Investing with a First Million at Age 30 (Amateur Investor)
A hypothetical scenario is presented: if one were 30 years old with their first million, not a full-time investor, and could cover expenses for 18 months, how would they invest it?
- Low-Cost Index Fund Recommendation: The primary recommendation is to invest "all in a very low-cost index fund."
- Reliable and Low-Cost Provider: Vanguard is mentioned as an example of a reliable provider with low costs.
- Acknowledging Amateur Status: The key is to "recognize the fact that I'm an amateur investor."
- Outperformance Potential: The index fund is expected to "outperform to a degree bonds under current conditions over a long period of time."
- "Forget It and Go Back to Work": The strategy is to invest and then disengage, returning to one's primary occupation.
- Critique of Professional Investors: Charlie Munger elaborates on the challenges of professional investing, stating that there are "a great horde of professionals taking CRA's profits out of the system." He argues that most professionals are not "screamingly successful" and that many charge fees or commissions that detract from returns.

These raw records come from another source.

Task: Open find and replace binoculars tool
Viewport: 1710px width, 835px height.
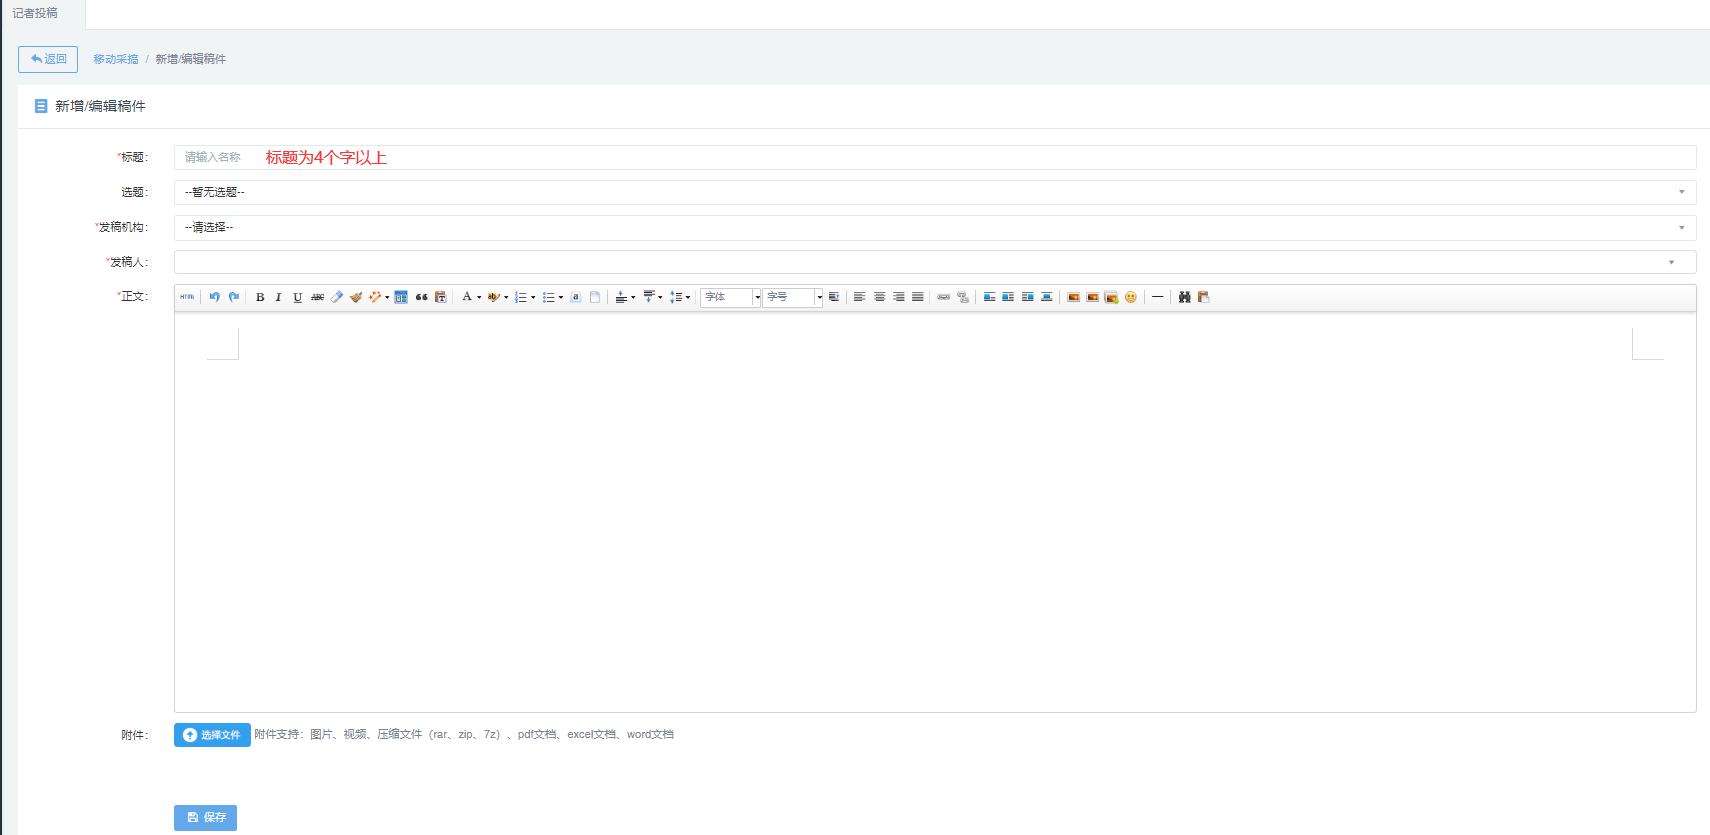Action: tap(1184, 297)
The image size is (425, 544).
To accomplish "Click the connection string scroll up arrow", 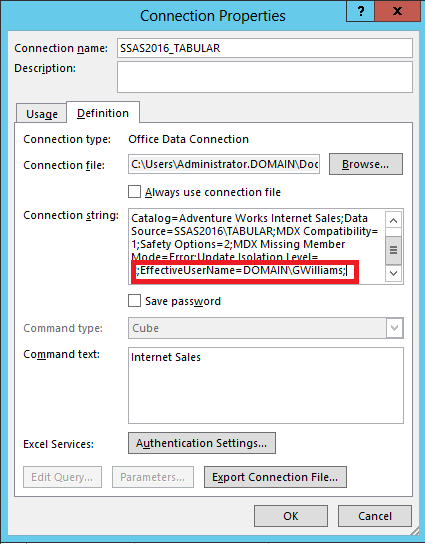I will [x=393, y=220].
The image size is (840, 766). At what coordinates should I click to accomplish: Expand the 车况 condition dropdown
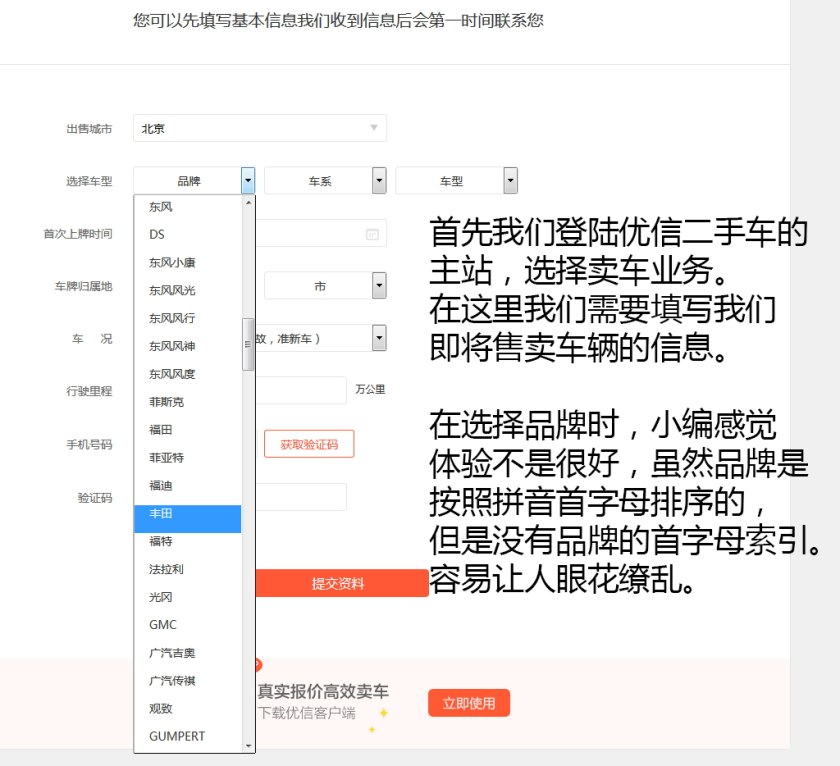[378, 338]
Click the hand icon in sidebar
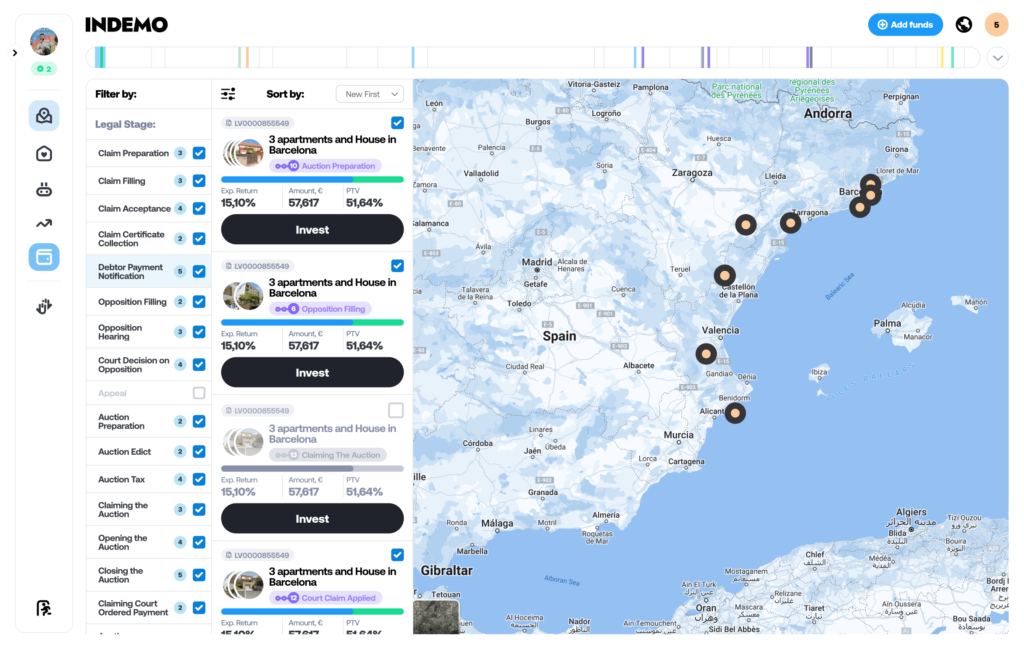1024x647 pixels. click(44, 306)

- Compromise for Amateurs: For those without the prospect of being a "very skilled professional investor," a simple approach like an index fund is the sensible compromise.
- Lack of Incentive for Index Fund Advice: The reason one doesn't hear this advice often is that "nobody gets paid to give you that advice." Salespeople are incentivized to promote products with higher fees.
- Realistic Expectations: The speaker suggests that a "perfectly decent return over a 30 or 40 year period" can be achieved with this simple strategy, and one shouldn't expect more when they "don't bring anything to the party."
- Caution on Stockbrokers: A final warning is issued: "Do not judge stock brokers generally by the ones you meet at this meeting. We attract some of the most honorable intelligent stock brokers in the world. They are not representative of the class."
Conclusion
The discussion highlights that investing with small sums necessitates a focus on identifying mispriced opportunities in smaller stocks or specialized bonds, rather than broad market plays. For aspiring entrepreneurs, the path to scaling a business is presented as a long-term, consistent effort, not a quick fix, and the inherent challenges of business longevity are acknowledged. For the amateur investor with a significant sum, the most prudent approach is a low-cost index fund, recognizing one's limitations and avoiding the pitfalls of high-fee professional management. The overarching theme is the importance of patience, consistency, realistic expectations, and a deep understanding of one's own capabilities and the nature of the investment or business landscape.